# [What you need to do]
Below are records; write all of them out exactly.

┄┄┄┄┄┄┄┄┄┄

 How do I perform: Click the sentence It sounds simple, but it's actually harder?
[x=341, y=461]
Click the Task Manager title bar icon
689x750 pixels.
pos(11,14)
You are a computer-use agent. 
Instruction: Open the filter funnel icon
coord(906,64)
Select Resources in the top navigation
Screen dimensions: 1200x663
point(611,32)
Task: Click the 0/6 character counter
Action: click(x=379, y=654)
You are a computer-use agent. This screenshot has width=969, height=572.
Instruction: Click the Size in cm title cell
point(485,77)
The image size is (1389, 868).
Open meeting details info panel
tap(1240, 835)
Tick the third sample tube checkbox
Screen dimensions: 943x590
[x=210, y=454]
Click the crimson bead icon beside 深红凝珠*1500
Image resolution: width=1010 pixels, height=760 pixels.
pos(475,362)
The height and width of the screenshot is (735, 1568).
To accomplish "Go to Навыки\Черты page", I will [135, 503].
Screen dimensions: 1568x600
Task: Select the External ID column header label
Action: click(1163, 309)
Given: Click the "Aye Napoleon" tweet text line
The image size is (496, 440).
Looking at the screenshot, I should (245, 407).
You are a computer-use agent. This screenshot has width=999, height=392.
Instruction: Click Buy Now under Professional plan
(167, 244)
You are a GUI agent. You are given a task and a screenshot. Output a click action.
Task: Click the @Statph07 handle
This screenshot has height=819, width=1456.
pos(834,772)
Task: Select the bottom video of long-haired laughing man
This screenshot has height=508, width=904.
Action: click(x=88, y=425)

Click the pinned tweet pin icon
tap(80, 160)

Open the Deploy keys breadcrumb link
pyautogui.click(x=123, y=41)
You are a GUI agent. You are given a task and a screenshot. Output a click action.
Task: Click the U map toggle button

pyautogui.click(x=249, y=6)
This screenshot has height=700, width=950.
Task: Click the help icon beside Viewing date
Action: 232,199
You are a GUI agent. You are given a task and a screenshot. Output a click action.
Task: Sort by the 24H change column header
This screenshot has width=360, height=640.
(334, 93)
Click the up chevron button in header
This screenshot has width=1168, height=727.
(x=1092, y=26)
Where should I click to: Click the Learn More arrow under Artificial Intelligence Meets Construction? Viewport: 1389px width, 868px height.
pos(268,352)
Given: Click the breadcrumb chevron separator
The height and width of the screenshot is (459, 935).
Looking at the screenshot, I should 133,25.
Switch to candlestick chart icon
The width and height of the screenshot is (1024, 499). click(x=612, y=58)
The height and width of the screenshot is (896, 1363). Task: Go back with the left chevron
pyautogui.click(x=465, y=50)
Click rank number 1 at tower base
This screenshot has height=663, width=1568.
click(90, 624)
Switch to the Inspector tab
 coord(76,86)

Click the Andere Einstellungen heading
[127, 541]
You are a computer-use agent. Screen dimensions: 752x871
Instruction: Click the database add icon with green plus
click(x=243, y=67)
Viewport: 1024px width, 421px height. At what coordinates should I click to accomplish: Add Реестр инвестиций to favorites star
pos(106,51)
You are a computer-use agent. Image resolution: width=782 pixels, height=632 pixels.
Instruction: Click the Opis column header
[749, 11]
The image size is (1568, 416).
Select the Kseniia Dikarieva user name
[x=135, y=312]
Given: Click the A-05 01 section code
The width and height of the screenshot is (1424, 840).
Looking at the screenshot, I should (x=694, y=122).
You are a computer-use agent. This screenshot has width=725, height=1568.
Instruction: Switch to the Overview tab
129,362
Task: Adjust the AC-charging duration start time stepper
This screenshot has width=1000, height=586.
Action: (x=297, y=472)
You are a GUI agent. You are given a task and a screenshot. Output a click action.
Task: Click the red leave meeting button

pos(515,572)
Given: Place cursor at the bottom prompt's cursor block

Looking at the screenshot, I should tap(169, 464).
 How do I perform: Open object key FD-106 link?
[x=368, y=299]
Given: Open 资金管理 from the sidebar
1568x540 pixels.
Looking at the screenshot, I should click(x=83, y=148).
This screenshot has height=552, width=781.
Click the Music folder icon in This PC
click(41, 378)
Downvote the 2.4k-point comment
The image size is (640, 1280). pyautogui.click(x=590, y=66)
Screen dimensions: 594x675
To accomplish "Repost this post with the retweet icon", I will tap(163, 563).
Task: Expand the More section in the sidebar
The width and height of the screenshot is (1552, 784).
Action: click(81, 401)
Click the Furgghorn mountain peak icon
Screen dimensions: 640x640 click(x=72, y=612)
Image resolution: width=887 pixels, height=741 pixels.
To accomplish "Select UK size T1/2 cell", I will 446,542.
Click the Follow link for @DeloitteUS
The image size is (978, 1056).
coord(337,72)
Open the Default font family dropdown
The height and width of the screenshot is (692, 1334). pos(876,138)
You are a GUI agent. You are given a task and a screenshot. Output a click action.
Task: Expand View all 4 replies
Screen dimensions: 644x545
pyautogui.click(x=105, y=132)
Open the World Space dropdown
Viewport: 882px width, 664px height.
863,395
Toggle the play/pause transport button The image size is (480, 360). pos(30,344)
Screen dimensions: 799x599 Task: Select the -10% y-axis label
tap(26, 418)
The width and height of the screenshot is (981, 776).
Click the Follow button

┄┄┄┄┄┄┄┄┄┄

# [Output below]
 How do I perform: Click the sentence It sounds simple, but it's actually harder?
[x=341, y=461]
Click the Task Manager title bar icon
689x750 pixels.
pos(11,14)
You are a computer-use agent. 
Instruction: Open the filter funnel icon
coord(906,64)
Select Resources in the top navigation
Screen dimensions: 1200x663
point(611,32)
Task: Click the 0/6 character counter
Action: click(x=379, y=654)
You are a computer-use agent. This screenshot has width=969, height=572.
Instruction: Click the Size in cm title cell
point(485,77)
The image size is (1389, 868).
Open meeting details info panel
tap(1240, 835)
Tick the third sample tube checkbox
Screen dimensions: 943x590
[x=210, y=454]
Click the crimson bead icon beside 深红凝珠*1500
Image resolution: width=1010 pixels, height=760 pixels.
pos(475,362)
The height and width of the screenshot is (735, 1568).
To accomplish "Go to Навыки\Черты page", I will [135, 503].
Screen dimensions: 1568x600
Task: Select the External ID column header label
Action: click(1163, 309)
Given: Click the "Aye Napoleon" tweet text line
The image size is (496, 440).
Looking at the screenshot, I should (245, 407).
You are a computer-use agent. This screenshot has width=999, height=392.
Instruction: Click Buy Now under Professional plan
(167, 244)
You are a GUI agent. You are given a task and a screenshot. Output a click action.
Task: Click the @Statph07 handle
This screenshot has height=819, width=1456.
pos(834,772)
Task: Select the bottom video of long-haired laughing man
This screenshot has height=508, width=904.
Action: click(x=88, y=425)

Click the pinned tweet pin icon
tap(80, 160)

Open the Deploy keys breadcrumb link
pyautogui.click(x=123, y=41)
You are a GUI agent. You are given a task and a screenshot. Output a click action.
Task: Click the U map toggle button

pyautogui.click(x=249, y=6)
This screenshot has height=700, width=950.
Task: Click the help icon beside Viewing date
Action: 232,199
You are a GUI agent. You are given a task and a screenshot. Output a click action.
Task: Sort by the 24H change column header
This screenshot has width=360, height=640.
(334, 93)
Click the up chevron button in header
This screenshot has width=1168, height=727.
(x=1092, y=26)
Where should I click to: Click the Learn More arrow under Artificial Intelligence Meets Construction? Viewport: 1389px width, 868px height.
pos(268,352)
Given: Click the breadcrumb chevron separator
The height and width of the screenshot is (459, 935).
Looking at the screenshot, I should 133,25.
Switch to candlestick chart icon
The width and height of the screenshot is (1024, 499). click(x=612, y=58)
The height and width of the screenshot is (896, 1363). Task: Go back with the left chevron
pyautogui.click(x=465, y=50)
Click rank number 1 at tower base
This screenshot has height=663, width=1568.
click(90, 624)
Switch to the Inspector tab
 coord(76,86)

Click the Andere Einstellungen heading
[127, 541]
You are a computer-use agent. Screen dimensions: 752x871
Instruction: Click the database add icon with green plus
click(x=243, y=67)
Viewport: 1024px width, 421px height. At what coordinates should I click to accomplish: Add Реестр инвестиций to favorites star
pos(106,51)
You are a computer-use agent. Image resolution: width=782 pixels, height=632 pixels.
Instruction: Click the Opis column header
[749, 11]
The image size is (1568, 416).
Select the Kseniia Dikarieva user name
[x=135, y=312]
Given: Click the A-05 01 section code
The width and height of the screenshot is (1424, 840).
Looking at the screenshot, I should (x=694, y=122).
You are a computer-use agent. This screenshot has width=725, height=1568.
Instruction: Switch to the Overview tab
129,362
Task: Adjust the AC-charging duration start time stepper
This screenshot has width=1000, height=586.
Action: (x=297, y=472)
You are a GUI agent. You are given a task and a screenshot. Output a click action.
Task: Click the red leave meeting button

pos(515,572)
Given: Place cursor at the bottom prompt's cursor block

Looking at the screenshot, I should tap(169, 464).
 How do I perform: Open object key FD-106 link?
[x=368, y=299]
Given: Open 资金管理 from the sidebar
1568x540 pixels.
Looking at the screenshot, I should click(x=83, y=148).
This screenshot has height=552, width=781.
Click the Music folder icon in This PC
click(41, 378)
Downvote the 2.4k-point comment
The image size is (640, 1280). pyautogui.click(x=590, y=66)
Screen dimensions: 594x675
To accomplish "Repost this post with the retweet icon", I will tap(163, 563).
Task: Expand the More section in the sidebar
The width and height of the screenshot is (1552, 784).
Action: click(81, 401)
Click the Furgghorn mountain peak icon
Screen dimensions: 640x640 click(x=72, y=612)
Image resolution: width=887 pixels, height=741 pixels.
To accomplish "Select UK size T1/2 cell", I will 446,542.
Click the Follow link for @DeloitteUS
The image size is (978, 1056).
coord(337,72)
Open the Default font family dropdown
The height and width of the screenshot is (692, 1334). pos(876,138)
You are a GUI agent. You are given a task and a screenshot. Output a click action.
Task: Expand View all 4 replies
Screen dimensions: 644x545
pyautogui.click(x=105, y=132)
Open the World Space dropdown
Viewport: 882px width, 664px height.
863,395
Toggle the play/pause transport button The image size is (480, 360). pos(30,344)
Screen dimensions: 799x599 Task: Select the -10% y-axis label
tap(26, 418)
The width and height of the screenshot is (981, 776).
Click the Follow button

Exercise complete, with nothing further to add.